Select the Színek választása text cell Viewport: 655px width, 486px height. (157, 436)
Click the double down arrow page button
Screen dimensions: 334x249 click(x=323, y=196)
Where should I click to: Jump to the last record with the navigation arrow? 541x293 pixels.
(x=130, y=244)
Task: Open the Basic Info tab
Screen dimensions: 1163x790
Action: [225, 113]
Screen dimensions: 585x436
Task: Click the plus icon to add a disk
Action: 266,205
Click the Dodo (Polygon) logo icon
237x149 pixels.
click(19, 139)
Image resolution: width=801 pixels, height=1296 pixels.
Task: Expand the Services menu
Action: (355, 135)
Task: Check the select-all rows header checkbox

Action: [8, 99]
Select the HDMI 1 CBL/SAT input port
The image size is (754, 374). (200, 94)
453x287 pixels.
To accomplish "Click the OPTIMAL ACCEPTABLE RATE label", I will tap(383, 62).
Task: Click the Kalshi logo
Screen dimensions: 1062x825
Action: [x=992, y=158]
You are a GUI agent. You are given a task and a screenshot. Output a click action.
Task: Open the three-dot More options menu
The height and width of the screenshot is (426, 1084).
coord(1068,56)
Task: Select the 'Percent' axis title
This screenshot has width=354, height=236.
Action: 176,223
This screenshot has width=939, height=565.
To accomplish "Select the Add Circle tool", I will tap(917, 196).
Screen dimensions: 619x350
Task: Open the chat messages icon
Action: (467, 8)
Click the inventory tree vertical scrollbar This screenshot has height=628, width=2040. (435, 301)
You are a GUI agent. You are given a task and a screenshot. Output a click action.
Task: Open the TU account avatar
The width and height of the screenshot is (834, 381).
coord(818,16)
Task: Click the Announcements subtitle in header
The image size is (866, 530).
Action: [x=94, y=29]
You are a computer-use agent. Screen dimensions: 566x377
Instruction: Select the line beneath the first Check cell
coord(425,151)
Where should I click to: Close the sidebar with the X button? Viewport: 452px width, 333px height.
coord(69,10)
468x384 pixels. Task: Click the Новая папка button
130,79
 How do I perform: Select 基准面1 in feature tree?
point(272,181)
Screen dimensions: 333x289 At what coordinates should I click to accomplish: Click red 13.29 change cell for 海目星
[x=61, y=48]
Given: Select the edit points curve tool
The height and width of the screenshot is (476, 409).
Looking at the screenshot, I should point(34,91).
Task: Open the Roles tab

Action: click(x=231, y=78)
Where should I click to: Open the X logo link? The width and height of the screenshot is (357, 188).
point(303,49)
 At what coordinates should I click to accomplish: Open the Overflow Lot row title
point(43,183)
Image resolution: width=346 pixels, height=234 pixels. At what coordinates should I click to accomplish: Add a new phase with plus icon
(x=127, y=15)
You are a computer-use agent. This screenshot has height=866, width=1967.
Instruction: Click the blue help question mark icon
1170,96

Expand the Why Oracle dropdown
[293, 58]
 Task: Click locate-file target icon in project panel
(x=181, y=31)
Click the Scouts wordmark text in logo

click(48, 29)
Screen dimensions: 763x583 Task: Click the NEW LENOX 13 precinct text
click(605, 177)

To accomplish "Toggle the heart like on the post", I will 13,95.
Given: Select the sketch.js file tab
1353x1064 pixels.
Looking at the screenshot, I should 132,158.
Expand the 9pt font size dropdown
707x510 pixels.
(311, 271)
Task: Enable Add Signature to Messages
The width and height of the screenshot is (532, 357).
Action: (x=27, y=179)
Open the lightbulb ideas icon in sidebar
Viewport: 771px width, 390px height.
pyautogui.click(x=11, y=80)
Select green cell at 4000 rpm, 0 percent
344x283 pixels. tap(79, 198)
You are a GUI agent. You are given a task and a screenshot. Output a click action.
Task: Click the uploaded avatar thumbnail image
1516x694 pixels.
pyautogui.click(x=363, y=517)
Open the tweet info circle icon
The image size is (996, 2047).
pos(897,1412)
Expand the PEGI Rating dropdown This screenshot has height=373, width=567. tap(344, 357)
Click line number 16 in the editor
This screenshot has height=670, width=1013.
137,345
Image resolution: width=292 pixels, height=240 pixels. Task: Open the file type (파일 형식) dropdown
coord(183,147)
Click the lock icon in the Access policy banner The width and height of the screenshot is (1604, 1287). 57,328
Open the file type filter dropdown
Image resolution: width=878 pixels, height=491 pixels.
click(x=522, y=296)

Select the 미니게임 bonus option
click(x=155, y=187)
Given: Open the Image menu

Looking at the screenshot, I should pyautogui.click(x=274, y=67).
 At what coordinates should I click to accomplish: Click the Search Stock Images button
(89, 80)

◆ Aim
Reproduce the listing above verbatim, line by line, with no alterations.

◆ Right answer
Select the Színek választása text cell Viewport: 655px width, 486px height. (157, 436)
Click the double down arrow page button
Screen dimensions: 334x249 click(x=323, y=196)
Where should I click to: Jump to the last record with the navigation arrow? 541x293 pixels.
(x=130, y=244)
Task: Open the Basic Info tab
Screen dimensions: 1163x790
Action: [225, 113]
Screen dimensions: 585x436
Task: Click the plus icon to add a disk
Action: 266,205
Click the Dodo (Polygon) logo icon
237x149 pixels.
click(19, 139)
Image resolution: width=801 pixels, height=1296 pixels.
Task: Expand the Services menu
Action: (355, 135)
Task: Check the select-all rows header checkbox

Action: [8, 99]
Select the HDMI 1 CBL/SAT input port
The image size is (754, 374). (200, 94)
453x287 pixels.
To accomplish "Click the OPTIMAL ACCEPTABLE RATE label", I will tap(383, 62).
Task: Click the Kalshi logo
Screen dimensions: 1062x825
Action: [x=992, y=158]
You are a GUI agent. You are given a task and a screenshot. Output a click action.
Task: Open the three-dot More options menu
The height and width of the screenshot is (426, 1084).
coord(1068,56)
Task: Select the 'Percent' axis title
This screenshot has width=354, height=236.
Action: 176,223
This screenshot has width=939, height=565.
To accomplish "Select the Add Circle tool", I will tap(917, 196).
Screen dimensions: 619x350
Task: Open the chat messages icon
Action: (467, 8)
Click the inventory tree vertical scrollbar This screenshot has height=628, width=2040. (435, 301)
You are a GUI agent. You are given a task and a screenshot. Output a click action.
Task: Open the TU account avatar
The width and height of the screenshot is (834, 381).
coord(818,16)
Task: Click the Announcements subtitle in header
The image size is (866, 530).
Action: [x=94, y=29]
You are a computer-use agent. Screen dimensions: 566x377
Instruction: Select the line beneath the first Check cell
coord(425,151)
Where should I click to: Close the sidebar with the X button? Viewport: 452px width, 333px height.
coord(69,10)
468x384 pixels. Task: Click the Новая папка button
130,79
 How do I perform: Select 基准面1 in feature tree?
point(272,181)
Screen dimensions: 333x289 At what coordinates should I click to accomplish: Click red 13.29 change cell for 海目星
[x=61, y=48]
Given: Select the edit points curve tool
The height and width of the screenshot is (476, 409).
Looking at the screenshot, I should point(34,91).
Task: Open the Roles tab

Action: click(x=231, y=78)
Where should I click to: Open the X logo link? The width and height of the screenshot is (357, 188).
point(303,49)
 At what coordinates should I click to accomplish: Open the Overflow Lot row title
point(43,183)
Image resolution: width=346 pixels, height=234 pixels. At what coordinates should I click to accomplish: Add a new phase with plus icon
(x=127, y=15)
You are a computer-use agent. This screenshot has height=866, width=1967.
Instruction: Click the blue help question mark icon
1170,96

Expand the Why Oracle dropdown
[293, 58]
 Task: Click locate-file target icon in project panel
(x=181, y=31)
Click the Scouts wordmark text in logo

click(48, 29)
Screen dimensions: 763x583 Task: Click the NEW LENOX 13 precinct text
click(605, 177)

To accomplish "Toggle the heart like on the post", I will 13,95.
Given: Select the sketch.js file tab
1353x1064 pixels.
Looking at the screenshot, I should 132,158.
Expand the 9pt font size dropdown
707x510 pixels.
(311, 271)
Task: Enable Add Signature to Messages
The width and height of the screenshot is (532, 357).
Action: (x=27, y=179)
Open the lightbulb ideas icon in sidebar
Viewport: 771px width, 390px height.
pyautogui.click(x=11, y=80)
Select green cell at 4000 rpm, 0 percent
344x283 pixels. tap(79, 198)
You are a GUI agent. You are given a task and a screenshot. Output a click action.
Task: Click the uploaded avatar thumbnail image
1516x694 pixels.
pyautogui.click(x=363, y=517)
Open the tweet info circle icon
The image size is (996, 2047).
pos(897,1412)
Expand the PEGI Rating dropdown This screenshot has height=373, width=567. tap(344, 357)
Click line number 16 in the editor
This screenshot has height=670, width=1013.
137,345
Image resolution: width=292 pixels, height=240 pixels. Task: Open the file type (파일 형식) dropdown
coord(183,147)
Click the lock icon in the Access policy banner The width and height of the screenshot is (1604, 1287). 57,328
Open the file type filter dropdown
Image resolution: width=878 pixels, height=491 pixels.
click(x=522, y=296)

Select the 미니게임 bonus option
click(x=155, y=187)
Given: Open the Image menu

Looking at the screenshot, I should pyautogui.click(x=274, y=67).
 At what coordinates should I click to accomplish: Click the Search Stock Images button
(89, 80)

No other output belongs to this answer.